Copy exactly the lines from the one containing "Where should I click to: Open" through the last line of the records below, including both, and leave out any pictures.

#### Extracted data

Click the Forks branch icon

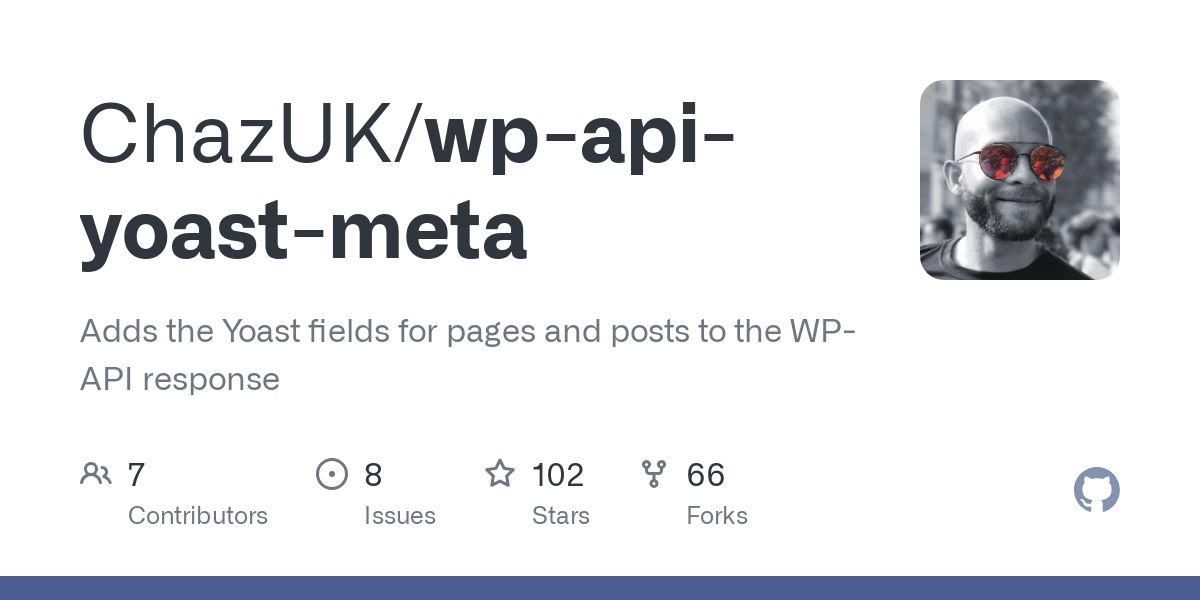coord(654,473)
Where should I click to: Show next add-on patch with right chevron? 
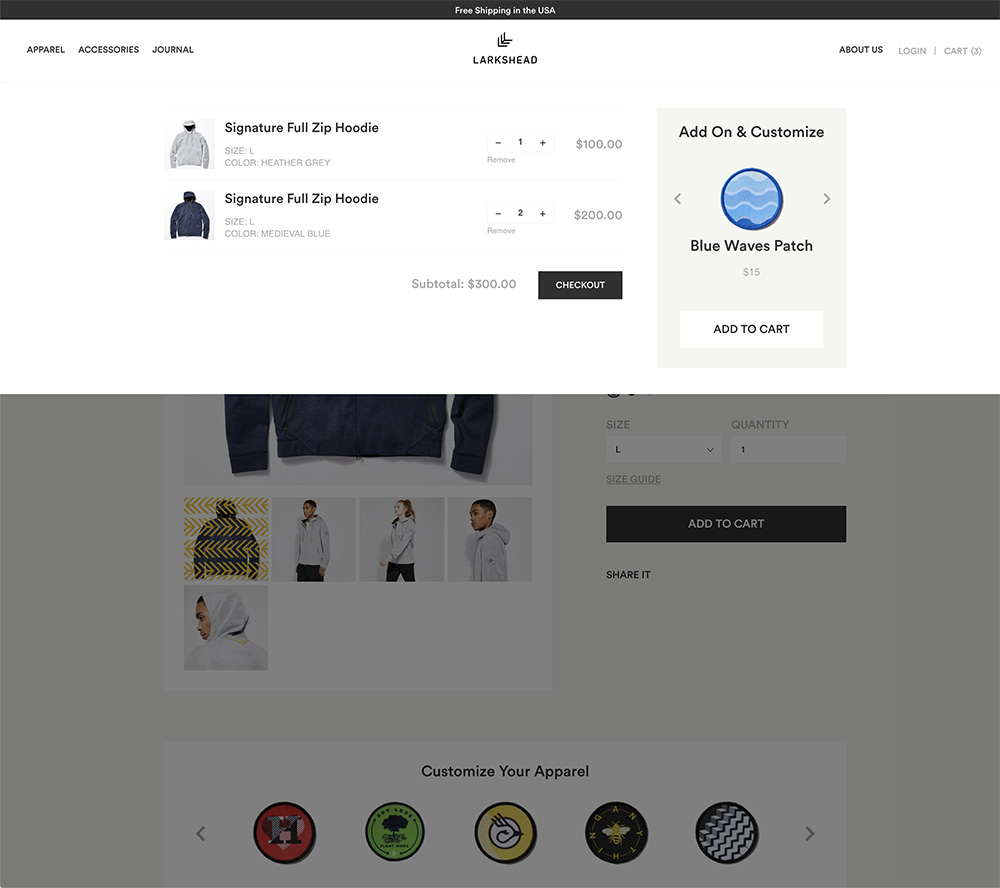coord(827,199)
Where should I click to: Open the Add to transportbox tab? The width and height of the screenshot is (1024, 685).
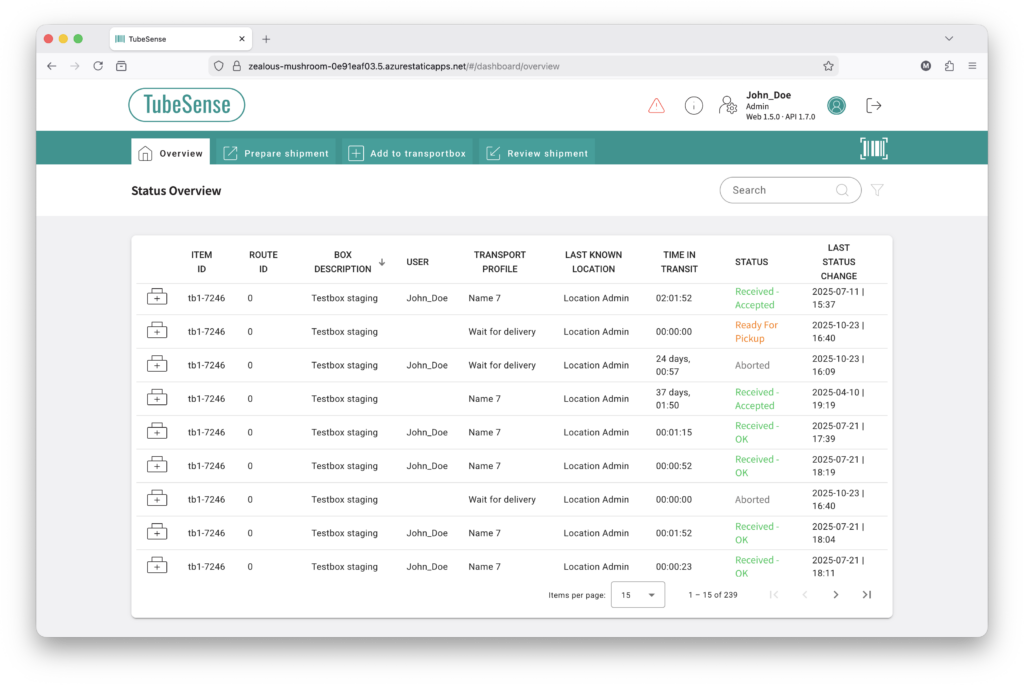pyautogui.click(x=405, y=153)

########

Reply:
Where should I click to: Open the Add to transportbox tab? The width and height of the screenshot is (1024, 685).
pyautogui.click(x=405, y=153)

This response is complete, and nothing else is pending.